# skeet shooting ammo



## BigD (Jun 3, 2009)

What is a good 12 ga ammo for shooting skeet? I dont want to spend alot of money but dont want to buy junk. Where is a good place to buy12 ga ammo?

THANKS


----------



## drifterfisher (Oct 9, 2009)

Wal mart.The one in crestview has single boxes most times that are cheaper than the 100 round "value" pack.If your running a semi auto ya might want stronger rounds for cycling but in a pump/single shot all of them will bust a clay.


----------



## Bottlerocket (Aug 11, 2011)

I get mine at Academy, they usually have decent prices


----------



## Hopin4aboat (Jul 5, 2009)

If your shooting a semi get the walmart winchester value pack they are 2 3/4in 3 dram 1 1/8 oz. I usually shoot 7 1/2' or 8s. The federal and rem are 2 3/4in 2 1/2 dram 1 oz I think some Semi's wont cycle without 3 drams of powder and 1 1/8 oz's of shot


----------



## drifterfisher (Oct 9, 2009)

Hopin4aboat said:


> If your shooting a semi get the walmart winchester value pack they are 2 3/4in 3 dram 1 1/8 oz.

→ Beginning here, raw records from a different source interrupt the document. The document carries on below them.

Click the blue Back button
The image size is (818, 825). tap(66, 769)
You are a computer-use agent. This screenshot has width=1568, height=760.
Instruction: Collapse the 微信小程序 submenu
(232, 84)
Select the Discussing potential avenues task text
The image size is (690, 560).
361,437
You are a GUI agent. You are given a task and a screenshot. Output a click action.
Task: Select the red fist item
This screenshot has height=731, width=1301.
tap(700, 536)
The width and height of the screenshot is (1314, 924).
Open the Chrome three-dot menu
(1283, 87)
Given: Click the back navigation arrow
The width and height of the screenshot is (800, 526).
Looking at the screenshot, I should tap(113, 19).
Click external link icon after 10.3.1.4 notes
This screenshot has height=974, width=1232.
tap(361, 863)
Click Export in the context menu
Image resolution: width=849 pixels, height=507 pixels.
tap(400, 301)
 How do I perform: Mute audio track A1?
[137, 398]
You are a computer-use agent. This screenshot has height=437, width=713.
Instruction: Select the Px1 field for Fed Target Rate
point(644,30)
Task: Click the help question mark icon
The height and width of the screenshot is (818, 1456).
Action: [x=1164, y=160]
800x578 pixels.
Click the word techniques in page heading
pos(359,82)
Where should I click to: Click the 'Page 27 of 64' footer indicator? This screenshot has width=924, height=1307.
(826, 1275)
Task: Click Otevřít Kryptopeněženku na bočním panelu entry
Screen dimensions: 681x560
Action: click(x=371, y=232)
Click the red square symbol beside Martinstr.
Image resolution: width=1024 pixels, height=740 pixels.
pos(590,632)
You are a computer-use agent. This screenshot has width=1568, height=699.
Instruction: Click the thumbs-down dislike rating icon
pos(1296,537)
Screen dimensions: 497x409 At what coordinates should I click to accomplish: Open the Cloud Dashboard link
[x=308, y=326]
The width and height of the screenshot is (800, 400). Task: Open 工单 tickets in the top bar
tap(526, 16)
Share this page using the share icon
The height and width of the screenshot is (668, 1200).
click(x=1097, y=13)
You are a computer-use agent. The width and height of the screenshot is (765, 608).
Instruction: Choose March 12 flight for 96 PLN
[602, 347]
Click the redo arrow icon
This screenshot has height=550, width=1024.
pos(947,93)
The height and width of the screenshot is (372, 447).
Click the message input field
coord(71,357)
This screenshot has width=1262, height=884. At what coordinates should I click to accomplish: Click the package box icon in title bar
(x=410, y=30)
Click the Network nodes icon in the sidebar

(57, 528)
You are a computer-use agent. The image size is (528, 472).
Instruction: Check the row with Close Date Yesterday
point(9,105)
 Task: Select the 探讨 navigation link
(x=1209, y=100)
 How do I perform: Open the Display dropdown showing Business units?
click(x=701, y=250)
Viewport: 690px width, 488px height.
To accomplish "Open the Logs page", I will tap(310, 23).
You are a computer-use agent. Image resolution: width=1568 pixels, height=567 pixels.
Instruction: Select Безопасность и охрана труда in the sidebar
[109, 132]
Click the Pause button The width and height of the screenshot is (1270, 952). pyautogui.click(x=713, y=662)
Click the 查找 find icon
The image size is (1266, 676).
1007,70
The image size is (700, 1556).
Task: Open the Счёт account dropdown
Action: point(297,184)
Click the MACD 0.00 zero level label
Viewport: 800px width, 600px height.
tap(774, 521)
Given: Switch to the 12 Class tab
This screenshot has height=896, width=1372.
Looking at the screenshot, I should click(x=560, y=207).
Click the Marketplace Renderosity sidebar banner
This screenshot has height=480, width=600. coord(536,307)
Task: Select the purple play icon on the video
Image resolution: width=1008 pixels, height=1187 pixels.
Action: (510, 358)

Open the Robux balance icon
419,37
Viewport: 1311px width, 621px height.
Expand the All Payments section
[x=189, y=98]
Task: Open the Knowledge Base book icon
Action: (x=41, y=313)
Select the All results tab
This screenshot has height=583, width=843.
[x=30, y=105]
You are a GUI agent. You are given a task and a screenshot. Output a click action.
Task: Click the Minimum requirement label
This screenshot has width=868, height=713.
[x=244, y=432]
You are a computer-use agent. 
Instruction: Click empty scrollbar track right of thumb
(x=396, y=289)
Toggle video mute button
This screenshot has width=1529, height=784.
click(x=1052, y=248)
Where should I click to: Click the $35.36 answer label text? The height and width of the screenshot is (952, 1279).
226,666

I usually shoot 7 1/2' or 8s. The federal and rem are 2 3/4in 2 1/2 dram 1 oz I think some Semi's wont cycle without 3 drams of powder and 1 1/8 oz's of shot


This is very true.


----------



## Jason (Oct 2, 2007)

Hopin4aboat said:


> If your shooting a semi get the walmart winchester value pack they are 2 3/4in 3 dram 1 1/8 oz. I usually shoot 7 1/2' or 8s. The federal and rem are 2 3/4in 2 1/2 dram 1 oz I think some Semi's wont cycle without 3 drams of powder and 1 1/8 oz's of shot


That's the ticket!


----------



## Gravity3694 (May 10, 2011)

Get either the Federal or Remington Walmart bulk packs. I prefer the 3 dram versions, but have used two dram in a Benelli M4 with no issues.


----------